In Janesville, after having Wisconsin GOP Sen. Ron Johnson join him on stage, Trump said, “I also want to introduce the Republican candidate for Senate from the state of Illinois, Mark Curran,” pointing to Curran, who was in a VIP seating area off to the side of the stage.
Curran rose and saluted Trump and gave him a thumbs up.
“Mark? I heard you were here, good,” said Trump.
Curran, holding up a red cap, shouted, “Thank you” and “Make it great again.”
Trump said, “That’s great. Good luck. I hear you’re doing well, Mark,” which seems not the case when it comes to Curran’s electoral prospects.
Trump’s nod is of limited use for Curran, since Joe Biden has been holding a lead of at least 15 points or more in Illinois polls.
I asked Curran what good Trump’s shout-out will do for him. Curran, who has been distancing himself from Trump on immigration — and casting himself as someone willing to cross the aisle — told me, “People know we are not one and the same.” Trump may help Curran in southern and central Illinois, already GOP turf.
We got to talking about term limits, and I asked Curran — given his objections to Durbin’s years in the Senate — about McConnell.
“Mitch McConnell shouldn’t have served in the Senate for decades,” said Curran.
Curran’s argument is that without term limits, elected officials “become consumed with what they need to do to stay in office.”
I asked him if the Senate majority leader should have retired.
Curran replied, “Of course ... he should have retired 10 years ago, 12 years ago.”
TRUMP, PRITZKER TANGLE
Immediately after mentioning Curran, Trump said, “Illinois could use a new governor.”
“That guy doesn’t know what’s happened. They got to open up that state.” Trump said,
On Sunday, Gov. J.B. Pritzker said with COVID-19 infections rising, Trump has “made it nearly impossible” for states to approve widespread reopenings.
Pritzker also accused unnamed Trump “allies in our state” of contributing to the spike in Illinois COVID-19 infections by “urging people” to not pay attention to social distancing and other rules.
The governor made his remarks on CNN’s “State of the Union” in an interview with host Jake Tapper.

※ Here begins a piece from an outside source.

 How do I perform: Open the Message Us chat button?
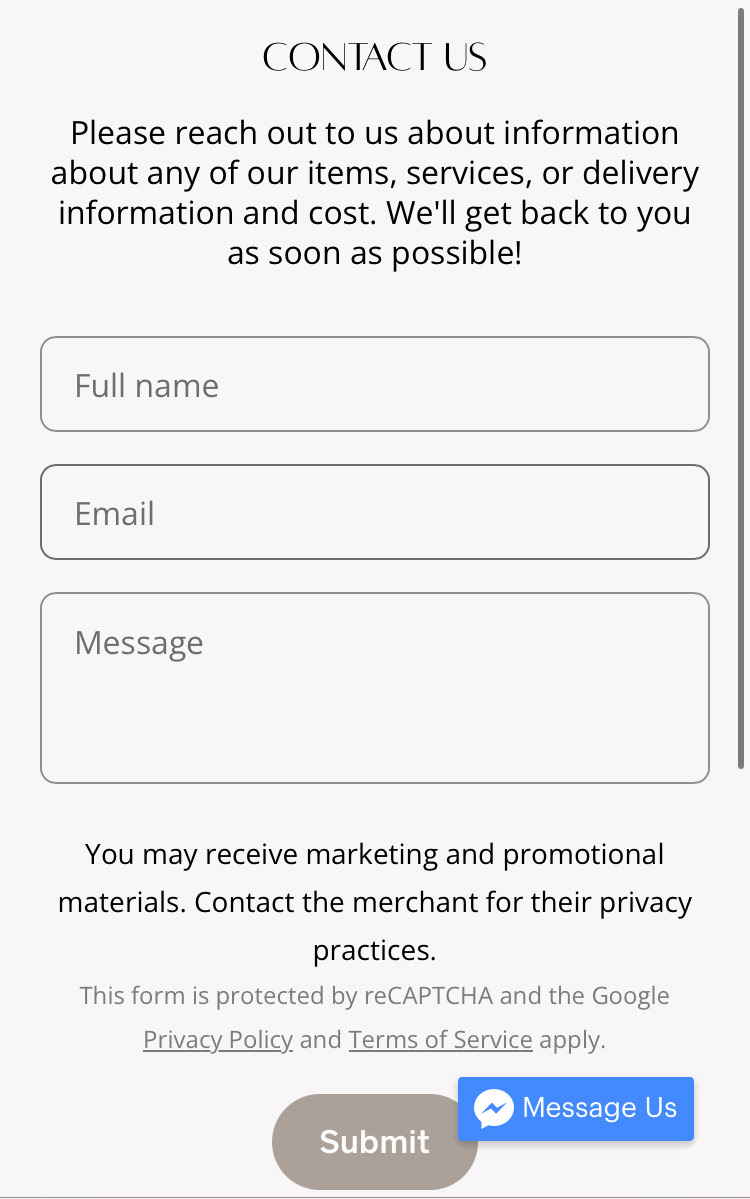tap(576, 1108)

Trump came to Wisconsin as the Wisconsin Department of Health Services reported a record number of COVID-19 cases. Illinois also smashed state records last week, with hospitalizations and the positive test rate jumping, leading Pritzker to declare the state is “in a new wave.”

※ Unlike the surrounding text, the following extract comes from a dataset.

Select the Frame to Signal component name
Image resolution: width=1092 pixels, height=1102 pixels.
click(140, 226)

Asked by Tapper to reply to Trump’s slam, Pritzker said, “The president has made it nearly impossible for states to open up any more than they are now.
“…This pandemic has been around now for seven to eight months, and without much help from the federal government. We’ve been fighting it off.”
Trump is making it harder, the governor said, by “modeling bad behavior. He doesn’t wear a mask in public; he has rallies where they don’t encourage people to wear masks in public.”
Tapper asked Pritzker why Illinois is going “in the wrong direction.”
Pritzker said a factor is “the leadership level at the federal level is so bad.”
He added, “We are trying to continue to convince people to do the right thing, but it is the president’s allies in our state, all across the state, who are simply saying to people, ‘Don’t pay any attention to the mitigations, don’t follow the rules.’”
Last month, the Illinois Republican Party failed in a bid to get a federal court order to strike down Pritzker’s executive order limiting crowd sizes.
WILLIE WILSON’S CAMPAIGN CASH
Wilson promised a few months ago to put $5 million of his own money into his self-funded campaign. The latest Federal Election Commission records show he only gave $3 million. A spokesman for his campaign said he may put in $2 million later. He had $2.2 million cash-on-hand as of Sept. 30.
FEC rules require all campaign-related spending to be disclosed.
It appears Wilson is mixing personal, political and philanthropic giving to advance his Senate bid.
Spokesman Scott Winslow said Wilson donated 27 million masks with a value of between $15 million and $18 million. Wilson has pointed to these masks as an argument for his election. The spending does not appear on his FEC report. Wilson also contributed millions of dollars to churches and people who are struggling because of the COVID-19 pandemic, Winslow said.